■ JOB: Transcribe the part of the Rhodes flyfishing text that opens with the words containing "Deep In Wild" and closes with "and local news.".

■ TEXT EXCERPT:
Deep In Wild Trout Country
Words and Pics by Peter Brigg
Tucked away in the folds of the most southerly region of the Drakensberg mountains, in the valley of the Bell River, the picturesque Victorian-era village of Rhodes was granted National Monument status in 1997. Now preserved for posterity, it is quiet and beautiful, and its characterful streetscapes and period architecture exude a timeless feel and ambience.
There are some 25 permanent residents in Rhodes, the rest of the population made up largely of the surrounding farming community. Folk in this part of the world are warm and hospitable and seldom is any meeting brief; it almost always involves a cup of coffee or something stronger, and conversation about, among other things, the weather, the condition of the rivers and local news.
Rhodes is a long way from anywhere and is approached over dusty and sometimes rough gravel roads that wind through deep valleys, over ridges, across bridges and rivers and past spectacular bands of weathered sandstone. Autumn is my favourite time of the year in the north-eastern Cape. It is a time when the prominent Lombardy poplars stand like golden sentinels over the scattered homesteads, farmlands and old stone walls; a unique and picturesque landscape. It is that time of the year when the countryside is clothed in shades of yellow, red and orange, with wide expanses of wheat-coloured grasses, azure skies and rivers tinted turquoise – the perfect ingredients for combining my interests of flyfishing and photography.
But, it is not just Rhodes and the beauty of the area that draws flyfishers to the north-eastern Cape; it is the fact that this is unquestionably South Africa’s premier flyfishing destination. Another drawcard is the prospect of the challenges that wild rainbow trout offer flyfishers in more than 700km of fishable water that makes the heart beat a little faster.

■ DATASET CONTENT:
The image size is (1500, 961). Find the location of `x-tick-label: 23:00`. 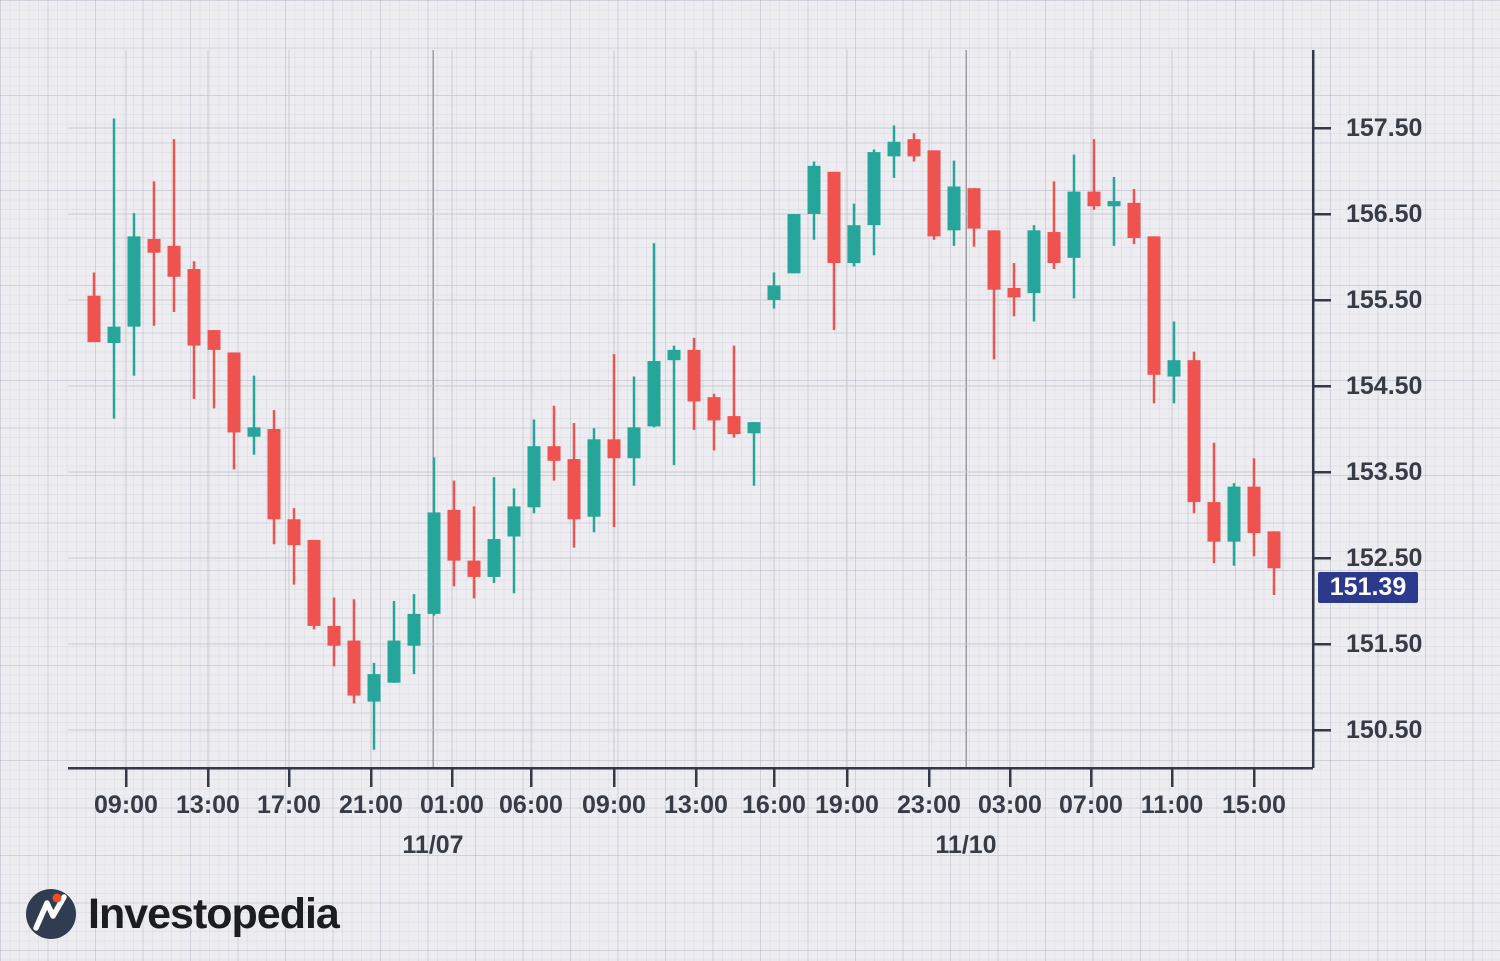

■ COMPLETED EXERCISE:
Deep In Wild Trout Country
Words and Pics by Peter Brigg
Tucked away in the folds of the most southerly region of the Drakensberg mountains, in the valley of the Bell River, the picturesque Victorian-era village of Rhodes was granted National Monument status in 1997. Now preserved for posterity, it is quiet and beautiful, and its characterful streetscapes and period architecture exude a timeless feel and ambience.
There are some 25 permanent residents in Rhodes, the rest of the population made up largely of the surrounding farming community. Folk in this part of the world are warm and hospitable and seldom is any meeting brief; it almost always involves a cup of coffee or something stronger, and conversation about, among other things, the weather, the condition of the rivers and local news.